I palestinesi, come cittadini di Israele, avrebbero dovuto godere degli stessi diritti civili e religiosi degli ebrei ma, in realtà, fino al 1966, vissero sotto una giurisdizione militare che imponeva loro severe restrizioni sulla libertà di movimento. Dopo che le loro terre vennero confiscate, molti agricoltori arabi divennero lavoratori sottopagati nelle fabbriche israeliane. Alcuni riuscirono ad inserirsi all’interno della società israeliana, ma la maggior parte di coloro che vivevano in territorio israeliano rimasero isolati rispetto a quelli che abitavano in Cisgiordania o nella Striscia di Gaza, entrambe poste sotto il controllo egiziano fino al 1967. In Cisgiordania, l’area ad ovest del fiume Giordano, avevano trovato rifugio circa 300 mila persone, mentre nell’attuale Striscia di Gaza si riversarono circa 190 mila palestinesi, rendendo questo minuscolo territorio (lungo 40 chilometri e largo 8 chilometri) una delle aree attualmente più popolose al mondo e sopratutto un’area in cui quotidianamente si assiste, attraverso i media, ad una delle più gravi emergenze umanitarie.

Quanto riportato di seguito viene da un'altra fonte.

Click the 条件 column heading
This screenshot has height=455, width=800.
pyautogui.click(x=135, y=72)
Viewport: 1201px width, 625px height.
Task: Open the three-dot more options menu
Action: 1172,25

La base della questione dei profughi è di natura nazionale-politica, oltre che umanitaria. I rifugiati palestinesi in tutti i paesi della diaspora insistono sulla loro unità come nazione, sul diritto a tornare nel loro paese e all’autodeterminazione, basato sulla risoluzione n.194 delle Nazioni Unite e rafforzato dalla Dichiarazione dei diritti dell’uomo, decretata anch’essa dall’ONU il 10 dicembre 1948. Questi diritti sono sostenuti dai profughi palestinesi anche laddove godono dei diritti civili fondamentali.
In Siria, per esempio, i rifugiati godono dei diritti civili pur mantenendo la loro identità palestinese, in conformità con il Protocollo di Casablanca, firmato dal primo vertice arabo nel settembre 1965. Il Protocollo esortò tutti i paesi ospitanti a trattare i palestinesi come propri cittadini, permettendo loro di preservare l’identità nazionale. Ma non tutti gli stati nei quali i palestinesi vivono da più di sessant’anni rispettano quanto suggerito, rendendo la questione palestinese un problema di difficile soluzione.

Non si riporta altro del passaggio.